INPUT below:
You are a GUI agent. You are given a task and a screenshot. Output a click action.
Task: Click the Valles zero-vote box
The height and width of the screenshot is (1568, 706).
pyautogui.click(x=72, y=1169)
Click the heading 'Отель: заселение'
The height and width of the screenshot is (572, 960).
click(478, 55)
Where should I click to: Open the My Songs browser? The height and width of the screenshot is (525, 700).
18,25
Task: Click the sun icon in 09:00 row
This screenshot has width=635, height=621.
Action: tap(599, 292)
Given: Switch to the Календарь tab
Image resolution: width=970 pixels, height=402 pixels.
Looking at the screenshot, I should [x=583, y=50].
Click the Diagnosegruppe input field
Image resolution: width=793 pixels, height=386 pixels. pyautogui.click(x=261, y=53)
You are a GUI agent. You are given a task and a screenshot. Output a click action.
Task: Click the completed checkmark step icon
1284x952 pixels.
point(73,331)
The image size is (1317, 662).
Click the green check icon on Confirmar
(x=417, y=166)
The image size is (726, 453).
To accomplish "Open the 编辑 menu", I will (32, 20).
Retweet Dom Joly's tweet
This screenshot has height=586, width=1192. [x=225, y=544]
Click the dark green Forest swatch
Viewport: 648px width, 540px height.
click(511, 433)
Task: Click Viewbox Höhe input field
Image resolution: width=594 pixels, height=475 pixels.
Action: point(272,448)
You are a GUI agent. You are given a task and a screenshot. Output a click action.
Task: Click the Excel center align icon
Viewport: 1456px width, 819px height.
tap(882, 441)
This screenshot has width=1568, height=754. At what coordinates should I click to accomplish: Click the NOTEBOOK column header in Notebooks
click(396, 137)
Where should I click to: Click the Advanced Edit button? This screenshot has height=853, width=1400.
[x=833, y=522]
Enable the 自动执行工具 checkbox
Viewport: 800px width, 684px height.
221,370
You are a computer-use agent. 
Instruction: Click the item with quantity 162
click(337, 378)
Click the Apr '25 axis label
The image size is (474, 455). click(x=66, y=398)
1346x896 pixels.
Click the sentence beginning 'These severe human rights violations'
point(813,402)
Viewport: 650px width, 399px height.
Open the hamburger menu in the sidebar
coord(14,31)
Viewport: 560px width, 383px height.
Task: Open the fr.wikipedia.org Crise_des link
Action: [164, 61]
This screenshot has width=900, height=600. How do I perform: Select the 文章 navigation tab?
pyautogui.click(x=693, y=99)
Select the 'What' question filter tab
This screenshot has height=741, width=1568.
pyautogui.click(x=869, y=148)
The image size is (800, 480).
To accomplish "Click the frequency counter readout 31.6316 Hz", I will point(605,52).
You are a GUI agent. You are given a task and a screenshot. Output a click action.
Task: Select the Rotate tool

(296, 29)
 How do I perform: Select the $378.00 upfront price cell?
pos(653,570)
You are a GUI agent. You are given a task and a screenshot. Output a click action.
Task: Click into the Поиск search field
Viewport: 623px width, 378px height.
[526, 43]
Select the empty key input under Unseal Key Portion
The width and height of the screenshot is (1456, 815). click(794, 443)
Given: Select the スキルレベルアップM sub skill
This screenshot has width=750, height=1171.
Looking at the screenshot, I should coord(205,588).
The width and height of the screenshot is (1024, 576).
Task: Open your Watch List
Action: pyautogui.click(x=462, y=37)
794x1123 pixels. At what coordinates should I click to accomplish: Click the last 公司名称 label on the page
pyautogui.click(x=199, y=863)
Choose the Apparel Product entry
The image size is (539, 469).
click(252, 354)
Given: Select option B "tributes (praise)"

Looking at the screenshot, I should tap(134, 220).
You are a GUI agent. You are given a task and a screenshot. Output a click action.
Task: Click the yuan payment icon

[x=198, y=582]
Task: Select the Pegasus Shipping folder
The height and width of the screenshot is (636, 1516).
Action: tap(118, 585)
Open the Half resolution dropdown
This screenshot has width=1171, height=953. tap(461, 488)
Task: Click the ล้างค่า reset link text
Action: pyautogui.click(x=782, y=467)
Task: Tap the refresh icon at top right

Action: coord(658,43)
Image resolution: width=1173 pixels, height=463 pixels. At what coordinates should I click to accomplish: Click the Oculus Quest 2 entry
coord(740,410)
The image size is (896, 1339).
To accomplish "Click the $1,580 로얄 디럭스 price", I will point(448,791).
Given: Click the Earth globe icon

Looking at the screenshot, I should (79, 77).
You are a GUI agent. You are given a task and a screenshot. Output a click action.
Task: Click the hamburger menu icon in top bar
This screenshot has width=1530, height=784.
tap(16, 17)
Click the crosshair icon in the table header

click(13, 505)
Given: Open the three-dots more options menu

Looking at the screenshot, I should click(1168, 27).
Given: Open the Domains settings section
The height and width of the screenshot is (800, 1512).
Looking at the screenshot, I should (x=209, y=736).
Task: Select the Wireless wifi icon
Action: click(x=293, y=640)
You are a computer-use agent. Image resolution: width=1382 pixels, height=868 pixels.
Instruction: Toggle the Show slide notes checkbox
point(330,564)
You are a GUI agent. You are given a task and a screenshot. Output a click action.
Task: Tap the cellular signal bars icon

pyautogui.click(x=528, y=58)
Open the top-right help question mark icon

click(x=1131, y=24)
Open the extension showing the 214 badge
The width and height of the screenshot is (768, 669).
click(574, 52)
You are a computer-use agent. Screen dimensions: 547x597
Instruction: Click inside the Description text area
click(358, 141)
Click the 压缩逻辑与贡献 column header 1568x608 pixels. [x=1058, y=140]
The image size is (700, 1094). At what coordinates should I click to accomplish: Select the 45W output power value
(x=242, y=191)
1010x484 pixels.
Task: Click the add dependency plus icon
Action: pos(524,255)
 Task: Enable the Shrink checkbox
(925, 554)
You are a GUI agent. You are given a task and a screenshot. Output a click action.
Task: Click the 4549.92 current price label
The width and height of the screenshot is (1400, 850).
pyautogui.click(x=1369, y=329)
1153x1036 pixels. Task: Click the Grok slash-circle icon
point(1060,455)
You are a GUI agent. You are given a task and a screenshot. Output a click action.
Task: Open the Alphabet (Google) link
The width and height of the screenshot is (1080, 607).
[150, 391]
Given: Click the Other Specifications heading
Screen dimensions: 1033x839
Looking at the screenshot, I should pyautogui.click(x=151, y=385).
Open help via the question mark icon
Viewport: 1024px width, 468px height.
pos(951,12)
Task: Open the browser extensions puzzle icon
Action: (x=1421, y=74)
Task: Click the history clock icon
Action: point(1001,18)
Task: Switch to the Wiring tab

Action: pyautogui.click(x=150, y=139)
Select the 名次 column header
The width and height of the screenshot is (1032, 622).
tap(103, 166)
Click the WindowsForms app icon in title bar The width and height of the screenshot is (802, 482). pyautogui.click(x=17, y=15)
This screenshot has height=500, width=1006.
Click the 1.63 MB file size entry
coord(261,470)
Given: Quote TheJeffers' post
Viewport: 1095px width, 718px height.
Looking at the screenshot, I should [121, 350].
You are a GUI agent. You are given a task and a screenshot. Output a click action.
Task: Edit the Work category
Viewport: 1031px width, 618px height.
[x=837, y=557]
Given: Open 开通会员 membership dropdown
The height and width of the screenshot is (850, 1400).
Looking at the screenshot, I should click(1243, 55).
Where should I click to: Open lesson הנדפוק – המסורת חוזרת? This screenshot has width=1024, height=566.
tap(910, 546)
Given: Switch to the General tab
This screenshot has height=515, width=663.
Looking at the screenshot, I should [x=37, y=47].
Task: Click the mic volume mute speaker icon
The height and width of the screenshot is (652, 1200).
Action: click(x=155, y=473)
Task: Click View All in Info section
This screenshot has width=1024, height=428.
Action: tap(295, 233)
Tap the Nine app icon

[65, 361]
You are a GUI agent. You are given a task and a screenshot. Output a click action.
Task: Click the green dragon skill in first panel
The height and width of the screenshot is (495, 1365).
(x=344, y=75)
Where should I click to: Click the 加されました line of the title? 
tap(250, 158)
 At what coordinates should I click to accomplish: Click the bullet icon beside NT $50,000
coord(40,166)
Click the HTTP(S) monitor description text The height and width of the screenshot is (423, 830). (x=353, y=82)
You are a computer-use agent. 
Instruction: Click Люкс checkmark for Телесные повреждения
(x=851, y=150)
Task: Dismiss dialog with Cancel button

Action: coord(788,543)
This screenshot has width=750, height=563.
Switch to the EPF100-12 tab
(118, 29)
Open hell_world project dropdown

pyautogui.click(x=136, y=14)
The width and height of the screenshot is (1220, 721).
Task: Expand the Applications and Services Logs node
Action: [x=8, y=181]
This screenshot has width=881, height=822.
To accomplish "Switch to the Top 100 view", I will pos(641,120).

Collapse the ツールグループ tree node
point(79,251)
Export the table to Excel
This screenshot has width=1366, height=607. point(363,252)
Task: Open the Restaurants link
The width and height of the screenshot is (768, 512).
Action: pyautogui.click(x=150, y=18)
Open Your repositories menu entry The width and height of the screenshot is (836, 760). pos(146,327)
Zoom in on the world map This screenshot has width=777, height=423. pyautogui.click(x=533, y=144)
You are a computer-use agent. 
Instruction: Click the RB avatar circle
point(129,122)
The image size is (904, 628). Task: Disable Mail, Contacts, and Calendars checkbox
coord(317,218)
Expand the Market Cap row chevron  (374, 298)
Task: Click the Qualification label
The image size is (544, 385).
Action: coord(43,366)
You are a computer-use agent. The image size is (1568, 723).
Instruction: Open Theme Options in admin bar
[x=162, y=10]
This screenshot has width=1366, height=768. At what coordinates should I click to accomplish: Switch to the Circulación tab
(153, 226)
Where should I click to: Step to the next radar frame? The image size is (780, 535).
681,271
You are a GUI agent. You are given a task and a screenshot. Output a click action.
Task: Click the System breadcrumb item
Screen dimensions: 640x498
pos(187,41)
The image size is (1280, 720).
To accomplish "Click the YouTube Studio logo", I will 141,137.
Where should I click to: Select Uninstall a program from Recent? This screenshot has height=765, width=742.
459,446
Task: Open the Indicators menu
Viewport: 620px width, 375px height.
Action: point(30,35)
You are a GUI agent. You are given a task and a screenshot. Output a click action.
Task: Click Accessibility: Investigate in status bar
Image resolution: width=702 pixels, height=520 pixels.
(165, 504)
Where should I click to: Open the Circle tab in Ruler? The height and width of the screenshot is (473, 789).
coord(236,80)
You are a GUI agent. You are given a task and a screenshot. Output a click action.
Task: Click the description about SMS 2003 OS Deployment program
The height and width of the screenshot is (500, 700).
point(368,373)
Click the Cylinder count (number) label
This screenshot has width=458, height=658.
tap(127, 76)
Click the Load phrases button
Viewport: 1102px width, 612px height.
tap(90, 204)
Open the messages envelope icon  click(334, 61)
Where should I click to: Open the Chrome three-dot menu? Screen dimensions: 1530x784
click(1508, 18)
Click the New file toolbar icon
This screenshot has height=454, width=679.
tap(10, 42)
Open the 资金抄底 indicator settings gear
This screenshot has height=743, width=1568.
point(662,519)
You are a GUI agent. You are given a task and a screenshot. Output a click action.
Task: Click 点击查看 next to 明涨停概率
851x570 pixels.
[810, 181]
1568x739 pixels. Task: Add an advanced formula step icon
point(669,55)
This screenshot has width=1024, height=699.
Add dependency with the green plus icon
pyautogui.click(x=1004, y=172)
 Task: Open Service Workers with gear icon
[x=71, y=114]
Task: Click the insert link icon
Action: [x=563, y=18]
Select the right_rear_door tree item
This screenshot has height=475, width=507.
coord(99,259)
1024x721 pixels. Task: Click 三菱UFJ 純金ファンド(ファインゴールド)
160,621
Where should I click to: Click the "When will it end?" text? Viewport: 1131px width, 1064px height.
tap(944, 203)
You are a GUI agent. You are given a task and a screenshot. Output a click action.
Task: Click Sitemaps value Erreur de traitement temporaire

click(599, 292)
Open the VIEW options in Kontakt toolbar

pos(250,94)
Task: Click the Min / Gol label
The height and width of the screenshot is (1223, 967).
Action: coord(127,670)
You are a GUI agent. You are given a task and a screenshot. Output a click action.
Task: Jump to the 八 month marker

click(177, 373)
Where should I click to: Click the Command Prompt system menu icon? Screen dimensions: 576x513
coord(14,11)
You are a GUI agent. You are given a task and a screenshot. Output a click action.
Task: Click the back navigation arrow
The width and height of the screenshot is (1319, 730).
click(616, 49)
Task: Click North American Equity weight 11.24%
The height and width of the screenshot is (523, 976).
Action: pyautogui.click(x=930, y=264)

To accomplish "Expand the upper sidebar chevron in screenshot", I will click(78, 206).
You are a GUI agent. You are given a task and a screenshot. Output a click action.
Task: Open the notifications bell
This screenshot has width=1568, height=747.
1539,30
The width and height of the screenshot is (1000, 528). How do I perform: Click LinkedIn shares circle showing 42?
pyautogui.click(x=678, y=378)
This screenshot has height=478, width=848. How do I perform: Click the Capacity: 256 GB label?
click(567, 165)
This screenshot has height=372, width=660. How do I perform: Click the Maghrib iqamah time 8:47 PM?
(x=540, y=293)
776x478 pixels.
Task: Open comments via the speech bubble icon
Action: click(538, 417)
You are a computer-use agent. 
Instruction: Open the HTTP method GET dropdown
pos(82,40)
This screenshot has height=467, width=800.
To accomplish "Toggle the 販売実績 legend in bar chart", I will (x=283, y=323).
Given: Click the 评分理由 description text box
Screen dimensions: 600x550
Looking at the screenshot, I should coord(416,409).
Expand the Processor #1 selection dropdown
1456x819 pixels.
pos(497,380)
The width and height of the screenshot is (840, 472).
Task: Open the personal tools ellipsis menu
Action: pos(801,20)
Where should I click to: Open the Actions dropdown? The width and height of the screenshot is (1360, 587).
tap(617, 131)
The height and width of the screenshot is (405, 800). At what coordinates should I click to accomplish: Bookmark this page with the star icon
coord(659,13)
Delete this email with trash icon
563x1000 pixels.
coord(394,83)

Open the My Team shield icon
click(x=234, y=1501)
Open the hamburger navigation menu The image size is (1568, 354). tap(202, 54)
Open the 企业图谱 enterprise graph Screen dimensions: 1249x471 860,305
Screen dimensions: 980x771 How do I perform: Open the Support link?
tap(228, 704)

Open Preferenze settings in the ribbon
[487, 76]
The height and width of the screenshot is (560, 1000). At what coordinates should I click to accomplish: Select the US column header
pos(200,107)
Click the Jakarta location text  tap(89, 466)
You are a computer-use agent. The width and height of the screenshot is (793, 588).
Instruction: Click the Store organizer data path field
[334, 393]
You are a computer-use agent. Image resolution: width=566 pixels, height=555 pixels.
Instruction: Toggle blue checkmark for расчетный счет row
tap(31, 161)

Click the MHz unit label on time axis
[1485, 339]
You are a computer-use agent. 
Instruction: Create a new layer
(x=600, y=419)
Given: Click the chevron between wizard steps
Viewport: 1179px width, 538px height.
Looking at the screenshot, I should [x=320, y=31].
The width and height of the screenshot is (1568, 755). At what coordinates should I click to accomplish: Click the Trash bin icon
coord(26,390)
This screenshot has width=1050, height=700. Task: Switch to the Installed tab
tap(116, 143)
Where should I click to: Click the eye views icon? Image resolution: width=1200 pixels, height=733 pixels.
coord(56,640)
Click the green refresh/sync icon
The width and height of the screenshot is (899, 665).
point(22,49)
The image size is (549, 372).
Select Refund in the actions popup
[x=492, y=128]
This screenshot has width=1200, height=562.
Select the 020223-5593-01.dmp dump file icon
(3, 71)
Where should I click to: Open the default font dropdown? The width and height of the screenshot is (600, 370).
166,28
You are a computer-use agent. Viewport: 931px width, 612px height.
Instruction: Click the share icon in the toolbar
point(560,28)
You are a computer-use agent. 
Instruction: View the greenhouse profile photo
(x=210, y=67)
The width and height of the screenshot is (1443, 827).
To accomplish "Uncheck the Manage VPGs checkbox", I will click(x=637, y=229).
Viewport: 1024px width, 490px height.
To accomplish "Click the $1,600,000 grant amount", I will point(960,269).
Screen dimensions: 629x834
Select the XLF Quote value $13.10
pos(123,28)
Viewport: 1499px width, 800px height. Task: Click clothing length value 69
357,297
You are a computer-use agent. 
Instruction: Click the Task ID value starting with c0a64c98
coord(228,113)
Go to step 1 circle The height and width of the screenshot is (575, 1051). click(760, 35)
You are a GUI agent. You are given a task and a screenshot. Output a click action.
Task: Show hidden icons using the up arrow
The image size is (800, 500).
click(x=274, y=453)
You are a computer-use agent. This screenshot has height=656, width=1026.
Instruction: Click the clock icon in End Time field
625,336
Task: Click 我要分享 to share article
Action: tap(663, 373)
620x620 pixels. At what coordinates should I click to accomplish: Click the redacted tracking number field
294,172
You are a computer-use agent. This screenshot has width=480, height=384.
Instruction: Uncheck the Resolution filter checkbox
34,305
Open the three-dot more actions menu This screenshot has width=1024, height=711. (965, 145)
End of INPUT.
WORK INSTRUCTIONS:
Send back an exact copy of only the lines from the line with "Task: Click the Qualification label" up to and including the line with "Task: Open the Indicators menu" in the data above.

PROBLEM SOLUTION:
Task: Click the Qualification label
The image size is (544, 385).
Action: coord(43,366)
You are a computer-use agent. The image size is (1568, 723).
Instruction: Open Theme Options in admin bar
[x=162, y=10]
This screenshot has width=1366, height=768. At what coordinates should I click to accomplish: Switch to the Circulación tab
(153, 226)
Where should I click to: Step to the next radar frame? The image size is (780, 535).
681,271
You are a GUI agent. You are given a task and a screenshot. Output a click action.
Task: Click the System breadcrumb item
Screen dimensions: 640x498
pos(187,41)
The image size is (1280, 720).
To accomplish "Click the YouTube Studio logo", I will 141,137.
Where should I click to: Select Uninstall a program from Recent? This screenshot has height=765, width=742.
459,446
Task: Open the Indicators menu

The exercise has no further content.